De Inspectie van het Onderwijs begon een onderzoek naar de Gomarus Scholengemeenschap in Gorinchem na de publicatie van een artikel in NRC over de manier waarop niet-heteroseksuele leerlingen werden gedwongen om uit de kast te komen.
Op basis van het onderzoek kwam de inspectie tot het vermoeden dat de school strafbaar is, in die zin dat de Gomarus Scholengemeenschap leerlingen ongelijk en nadelig behandelt op basis van hun seksuele oriëntatie. Daarom heeft de inspectie aangifte gedaan tegen de school.
In een brief van minister Slob over het onderzoek van de inspectie noemde hij de bevindingen ernstig en zorgwekkend. ‘Het kan niet zo zijn dat er leerlingen zijn waarvoor de situatie op school ongelijkwaardig en onveilig is.’
Vrijheid van onderwijs
In het Kamerdebat over de situatie op de reformatorische school legde de minister een verband met artikel 23 van de Grondwet over de vrijheid van onderwijs. Hij zei dat die vrijheid hem als lid van de ChristenUnie zeer lief is, maar dat daar ook verantwoordelijkheid bij hoort.

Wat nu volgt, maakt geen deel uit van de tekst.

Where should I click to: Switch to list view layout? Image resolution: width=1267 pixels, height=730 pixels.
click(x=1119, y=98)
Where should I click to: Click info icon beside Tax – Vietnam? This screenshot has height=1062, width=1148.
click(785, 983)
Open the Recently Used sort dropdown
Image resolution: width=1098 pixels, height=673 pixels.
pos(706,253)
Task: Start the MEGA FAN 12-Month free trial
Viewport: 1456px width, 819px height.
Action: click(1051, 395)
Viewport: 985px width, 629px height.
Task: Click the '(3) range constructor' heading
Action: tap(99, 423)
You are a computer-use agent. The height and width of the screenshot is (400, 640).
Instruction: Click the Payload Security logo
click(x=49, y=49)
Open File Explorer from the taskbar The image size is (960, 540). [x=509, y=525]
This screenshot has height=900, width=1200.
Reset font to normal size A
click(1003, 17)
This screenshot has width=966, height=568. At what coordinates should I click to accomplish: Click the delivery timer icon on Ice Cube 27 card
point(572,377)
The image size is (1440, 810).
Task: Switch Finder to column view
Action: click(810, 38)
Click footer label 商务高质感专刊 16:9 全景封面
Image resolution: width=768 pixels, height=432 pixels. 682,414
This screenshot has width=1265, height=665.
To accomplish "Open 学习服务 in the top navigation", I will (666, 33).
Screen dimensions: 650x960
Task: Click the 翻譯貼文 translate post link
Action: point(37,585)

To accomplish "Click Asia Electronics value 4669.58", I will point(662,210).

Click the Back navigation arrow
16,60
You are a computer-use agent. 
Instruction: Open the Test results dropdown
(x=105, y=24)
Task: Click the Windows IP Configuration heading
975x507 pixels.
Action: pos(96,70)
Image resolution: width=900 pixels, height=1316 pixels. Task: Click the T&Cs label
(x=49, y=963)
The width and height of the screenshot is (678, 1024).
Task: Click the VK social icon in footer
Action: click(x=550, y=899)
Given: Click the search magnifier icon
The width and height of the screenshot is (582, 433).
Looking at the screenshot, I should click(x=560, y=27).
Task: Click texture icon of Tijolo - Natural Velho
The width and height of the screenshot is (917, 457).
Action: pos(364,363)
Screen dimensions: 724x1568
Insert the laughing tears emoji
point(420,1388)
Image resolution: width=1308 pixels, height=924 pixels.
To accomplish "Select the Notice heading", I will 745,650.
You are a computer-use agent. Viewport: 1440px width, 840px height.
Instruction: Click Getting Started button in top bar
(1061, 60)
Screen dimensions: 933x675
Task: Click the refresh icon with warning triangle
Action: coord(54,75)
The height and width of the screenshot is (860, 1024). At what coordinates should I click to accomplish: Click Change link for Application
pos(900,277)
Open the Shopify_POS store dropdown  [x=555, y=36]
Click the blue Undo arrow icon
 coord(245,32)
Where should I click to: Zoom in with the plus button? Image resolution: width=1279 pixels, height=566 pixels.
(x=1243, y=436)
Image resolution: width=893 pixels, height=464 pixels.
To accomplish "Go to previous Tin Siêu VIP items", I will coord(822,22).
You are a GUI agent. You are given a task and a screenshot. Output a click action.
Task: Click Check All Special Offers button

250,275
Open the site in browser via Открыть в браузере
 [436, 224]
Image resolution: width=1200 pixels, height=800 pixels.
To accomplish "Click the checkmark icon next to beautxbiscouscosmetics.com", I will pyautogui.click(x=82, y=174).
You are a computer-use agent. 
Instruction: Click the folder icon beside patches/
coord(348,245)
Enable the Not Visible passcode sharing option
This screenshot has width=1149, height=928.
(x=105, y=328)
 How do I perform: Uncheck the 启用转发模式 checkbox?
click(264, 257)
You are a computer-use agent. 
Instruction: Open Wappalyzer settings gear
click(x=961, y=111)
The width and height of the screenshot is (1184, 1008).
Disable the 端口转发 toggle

‘Je kan nooit eenzijdig achter de vrijheid wegschuilen, als je niet ook inhoud geeft aan die verantwoordelijkheid. Als jij een beroep doet op de onderwijsvrijheid, maar je maakt het in de praktijk niet waar als het gaat om verantwoordelijkheden, dan ben je zelf bezig die vrijheid uit te hollen’, aldus Slob.
Zonder de naam van de school expliciet te noemen, voegde hij daaraan toe dat wie zich achter de vrijheid van onderwijs verschuilt, het niet waard is om die vrijheid te hebben.